Objetivo A
Responda com base no trecho fornecido:
(i) Segundo o trecho, o que constitui a consciência?
(ii) Em que estão fundadas as significações?
(iii) O que a linguagem implica?
Objetivo B
As afirmações abaixo concordam com o trecho fornecido? Responda sim ou não a cada uma e cite as palavras do trecho que decidem a resposta.
(i) As significações dependem da linguagem.
(ii) O ponto de partida da consciência está nas significações.
(iii) Num de seus sentidos, a palavra denota a percepção de objetos ausentes.

Trecho fornecido

:::

Por um lado, a palavra assinala certas qualidades que são diretamente patentes,
qualidades tais como os sentimentos sob o ponto de vista psicológico. Estas
qualidades diretas, presentes também como literais fins ou encerramentos de
processos naturais, constituem a consciência; e este é o caso onde quer que não
haja significações, ou seja, prescindindo-se da existência e emprego dos signos e da
comunicação. Por outro lado, a palavra denota as significações diretamente
percebidas num determinado momento, ou seja, a percepção de objetos presentes,
estando-se, contudo, alerta e atento quanto à sua importância com respeito aos
acontecimentos presentes, passados e futuros. O ponto de partida da consciência
está nas qualidades diretas; as significações estão fundadas em sentimentos
relativos às atividades e receptividades orgânicas. As significações dependem da
linguagem, e esta implica dois “eus” (ou dois seres humanos) envolvidos em uma
empresa conjunta. Este mecanismo direto se funda na capacidade de fonação e de
audição, formando-se, assim, a partir da conduta orgânica geral.

:::

Informações fornecidas
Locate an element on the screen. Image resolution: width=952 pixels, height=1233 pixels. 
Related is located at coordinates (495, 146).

:::

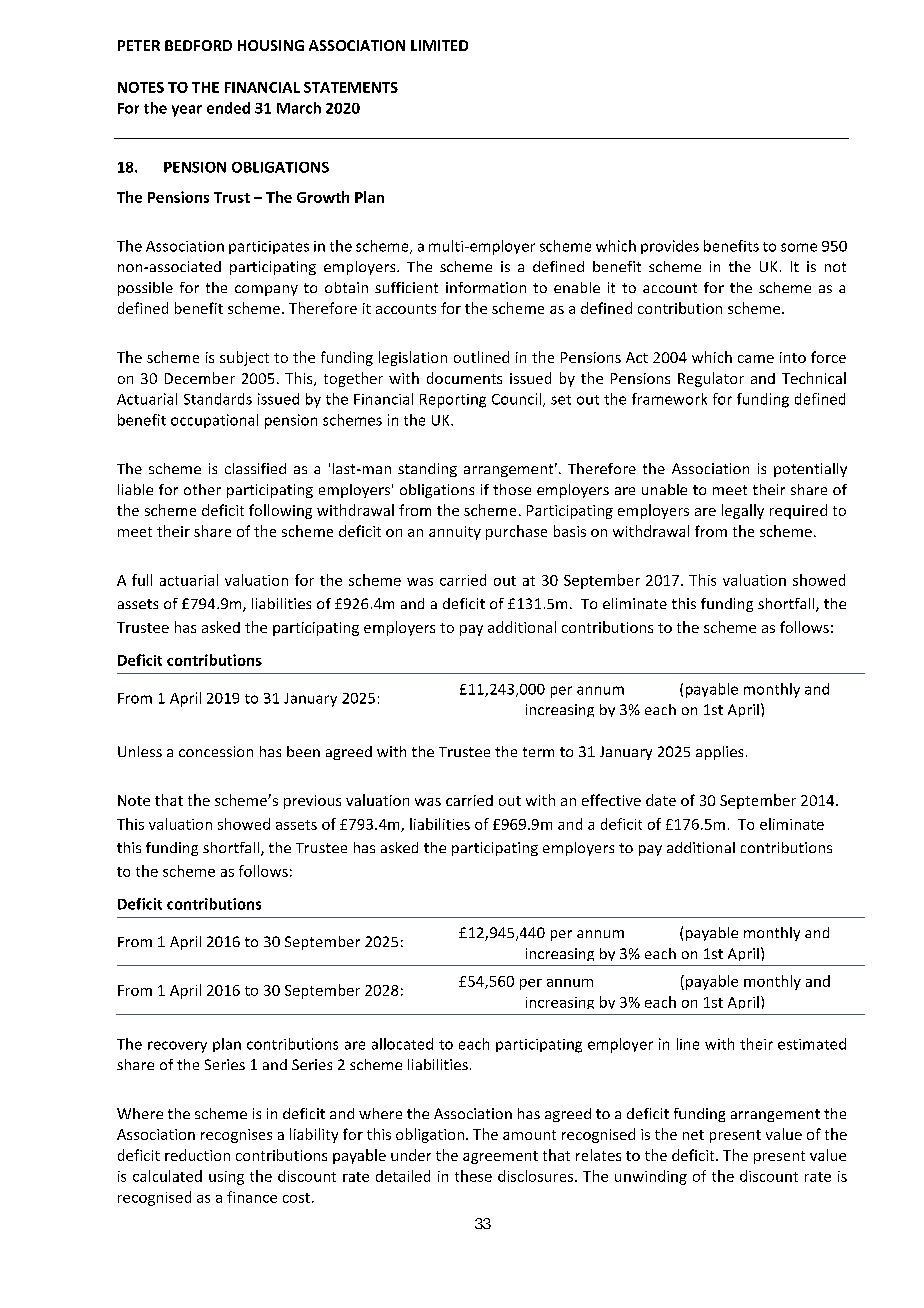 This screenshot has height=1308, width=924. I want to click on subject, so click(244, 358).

:::

Resposta completa A
(i) As qualidades diretas, presentes também como literais fins ou encerramentos de processos naturais.
(ii) Em sentimentos relativos às atividades e receptividades orgânicas.
(iii) Dois “eus” (ou dois seres humanos) envolvidos em uma empresa conjunta.

Resposta completa B
(i) Sim: “As significações dependem da linguagem”.
(ii) Não: “O ponto de partida da consciência está nas qualidades diretas”.
(iii) Não: “a percepção de objetos presentes”.